A noted human-rights expert who is serving as the State Department's top lawyer issued an unusually full-throated public defense of drone missile attacks on terrorists.
Harold Koh left his position as dean of Yale Law School to become State Department legal adviser when Barack Obama took office. As an academic, he had harshly criticized Bush administration policies on intelligence issues.
But in a speech Thursday to the American Society of International Law, Koh vigorously defended the legality of CIA drone missile strikes against targets in Pakistan, which were begun under President Bush and have now become a prominent part of the Obama administration's antiterror efforts.
In his speech, Koh didn't talk about any specific operations. But he defended the government's use of drones to kill alleged terrorists. It was, he said, the "considered view of this administration ... that targeting practices, including lethal operations conducted with the use of unmanned aerial vehicles, comply with all applicable law, including the laws of war."
He continued: "As recent events have shown, Al Qaeda has not abandoned its intent to attack the United States, and indeed continues to attack us. Thus, in this ongoing armed conflict, the United States has the authority under international law, and the responsibility to its citizens, to use force, including lethal force, to defend itself, including by targeting persons such as high-level Al Qaeda leaders who are planning attacks."
Koh went on to outline the rules by which targets for drone operations are chosen. He said two important "principles" guide administration officials: "distinction" and "proportionality."

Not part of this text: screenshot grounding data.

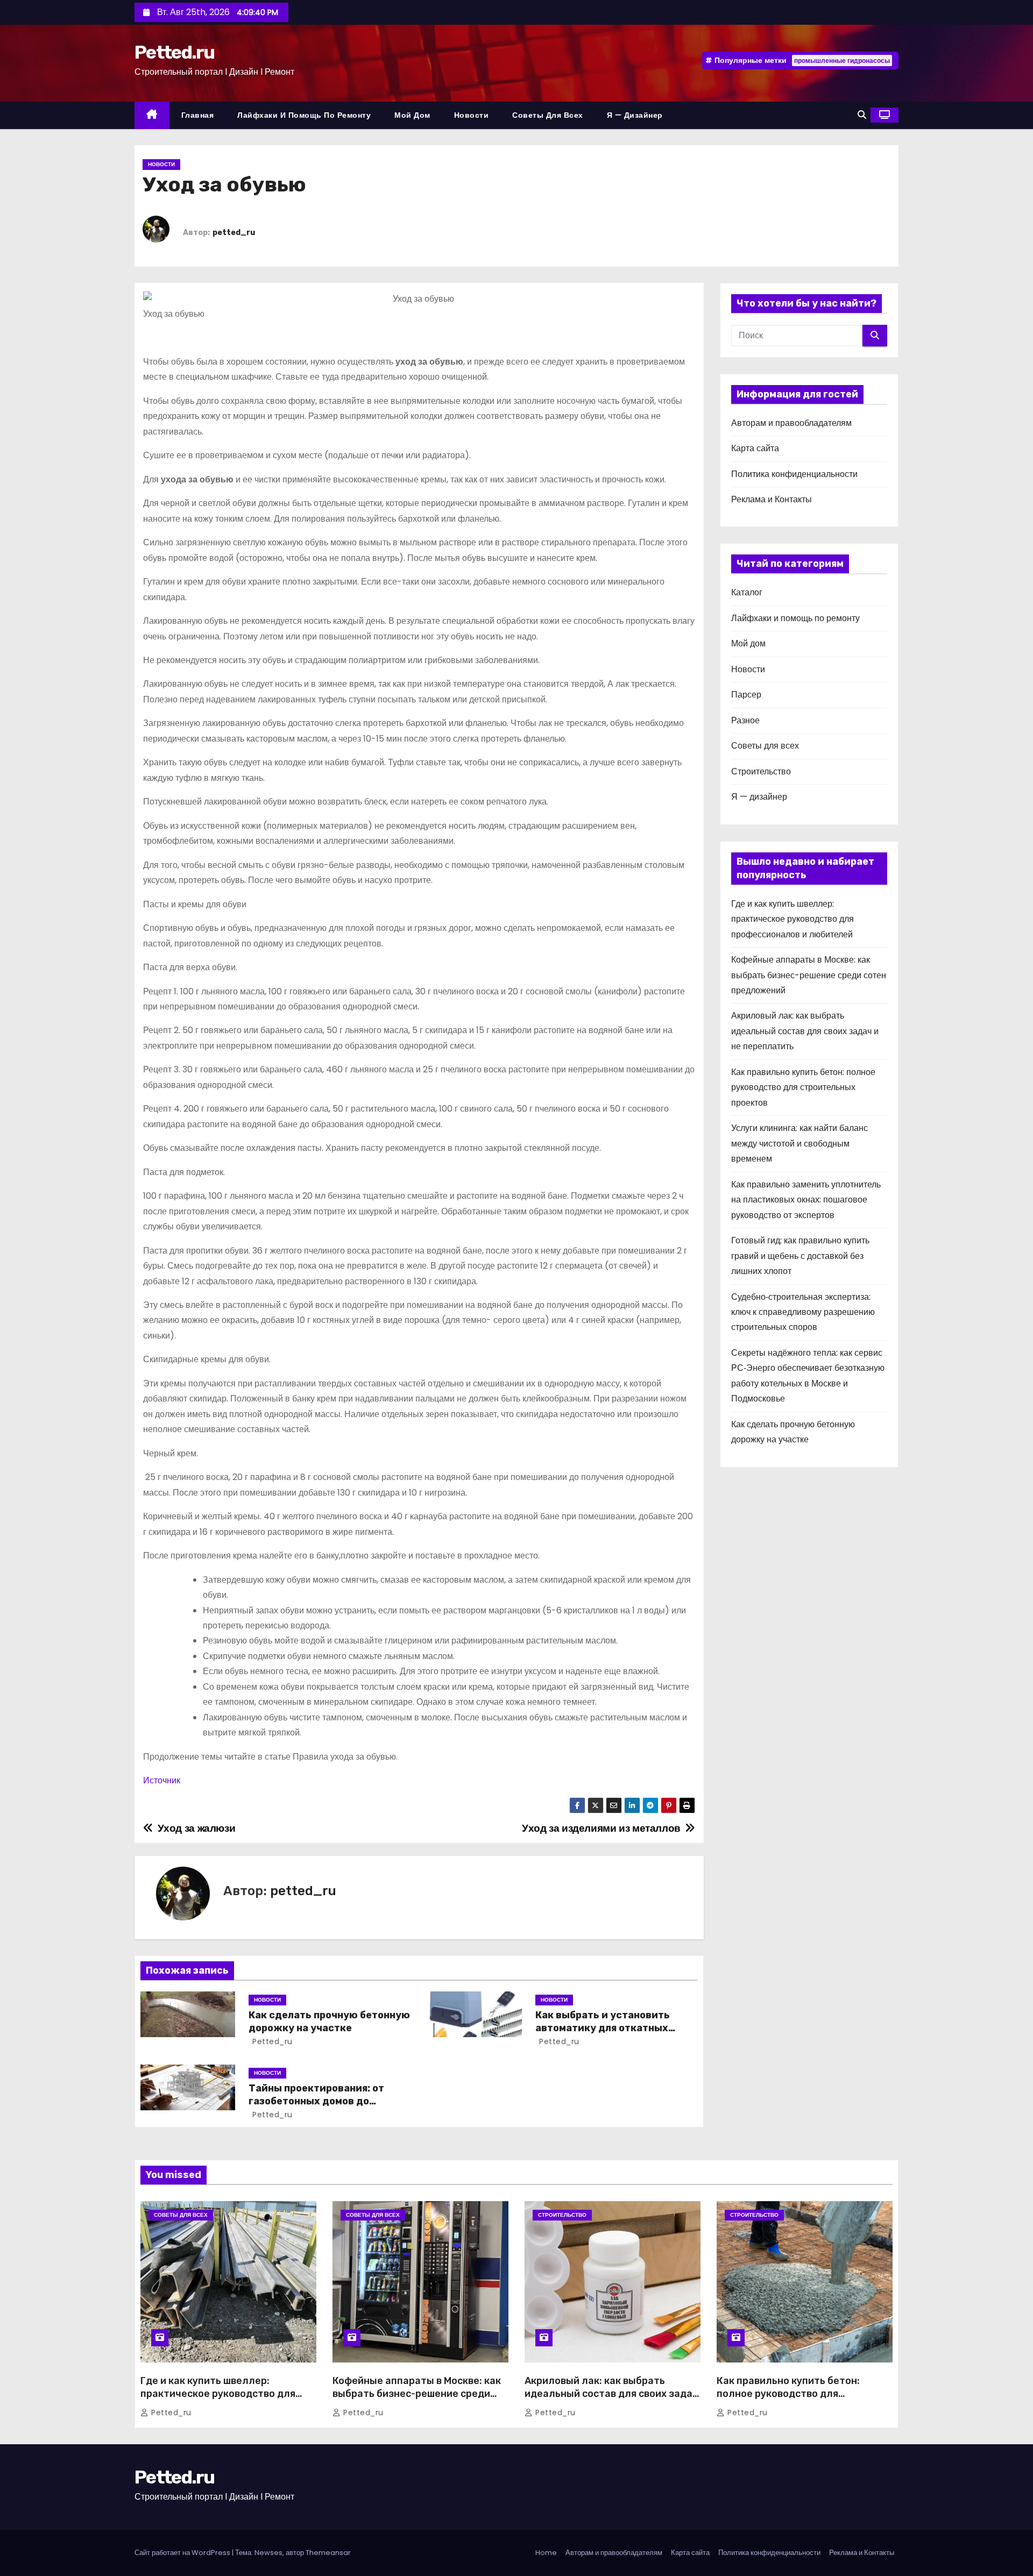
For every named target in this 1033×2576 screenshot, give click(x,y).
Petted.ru (175, 52)
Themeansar (328, 2552)
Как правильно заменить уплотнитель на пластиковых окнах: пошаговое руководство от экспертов (806, 1199)
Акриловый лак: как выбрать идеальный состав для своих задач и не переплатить (805, 1030)
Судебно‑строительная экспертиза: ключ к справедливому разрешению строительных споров (803, 1312)
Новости (471, 115)
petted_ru (234, 232)
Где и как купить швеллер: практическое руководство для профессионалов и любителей (792, 919)
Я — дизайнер (635, 115)
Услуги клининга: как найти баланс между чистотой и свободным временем (799, 1143)
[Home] (152, 115)
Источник (161, 1780)
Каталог (746, 592)
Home (546, 2552)
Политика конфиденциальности (794, 474)
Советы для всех (547, 115)
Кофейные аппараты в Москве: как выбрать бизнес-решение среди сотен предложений (808, 975)
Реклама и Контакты (771, 499)
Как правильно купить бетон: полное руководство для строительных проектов (803, 1087)
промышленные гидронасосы (842, 60)
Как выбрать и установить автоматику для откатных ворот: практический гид (602, 2028)
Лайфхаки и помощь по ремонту (304, 115)
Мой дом (412, 115)
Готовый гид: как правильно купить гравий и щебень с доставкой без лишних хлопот (800, 1255)
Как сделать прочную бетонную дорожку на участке (329, 2021)
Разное (745, 720)
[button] (862, 115)
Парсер (746, 694)
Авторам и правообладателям (791, 423)
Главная (197, 115)
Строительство (761, 771)
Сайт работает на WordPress (183, 2552)
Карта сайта (755, 448)
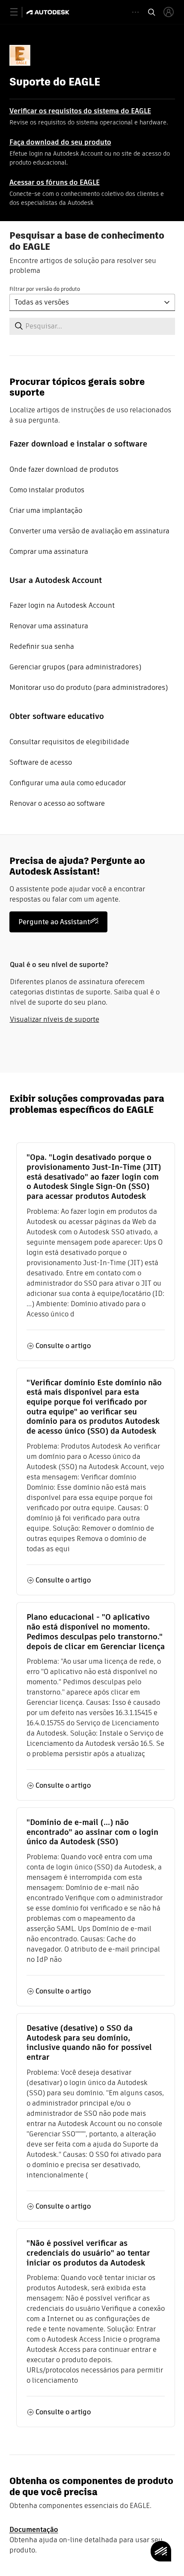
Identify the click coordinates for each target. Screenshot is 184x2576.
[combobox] (92, 302)
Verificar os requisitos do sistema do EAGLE (80, 111)
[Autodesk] (49, 12)
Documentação (33, 2530)
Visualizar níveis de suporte (54, 1019)
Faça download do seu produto (60, 142)
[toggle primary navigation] (18, 12)
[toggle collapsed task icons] (135, 12)
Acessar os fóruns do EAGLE (54, 182)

"Distinction," he said, means a strike must be limited to military targets; civilians or their property "shall not be the object" of any attack. "Proportionality," he said, means that no attack should be launched that is expected to cause "excessive" damage or loss of live to civilians or their property, in comparison to the "direct military advantage anticipated."
Koh also responded to critics who have questioned the legality of such attacks under international law. "[S]ome have suggested that the very use of targeting a particular leader of an enemy force in an armed conflict must violate the laws of war. But individuals who are part of such an armed group are belligerent and, therefore, lawful targets under international law ... [S]ome have challenged the very use of advanced weapons systems, such as unmanned aerial vehicles, for lethal operations. But the rules that govern targeting do not turn on the type of weapon system involved, and there is no prohibition under the laws of war on the use of technologically advanced weapons systems in armed conflict—such as pilotless aircraft or so-called smart bombs—so long as they are employed in conformity with applicable laws of war."
Koh continued: "[S]ome have argued that the use of lethal force against specific individuals fails to provide adequate process and thus constitutes unlawful extrajudicial killing. But a state that is engaged in armed conflict or in legitimate self-defense is not required to provide targets with legal process before the state may use lethal force."
He also addressed the issue of whether the drone attacks violate U.S. laws banning assassinations, asserting flatly that "under domestic law, the use of lawful weapons systems—consistent with the applicable laws of war—for precision targeting of specific high-level belligerent leaders when acting in self-defense or during an armed conflict is not unlawful, and hence does not constitute ‘assassination.'"
Obama administration officials had been hinting for some time that a public defense of the drone strikes—which by most accounts have increased in intensity since Barack Obama became president—would be forthcoming. (Koh himself softened the ground for his speech in an interview with National Journal last week.) National security officials say that Obama has been supportive of the drone-attack program since he received his first secret briefings about it after winning the Democratic presidential nomination.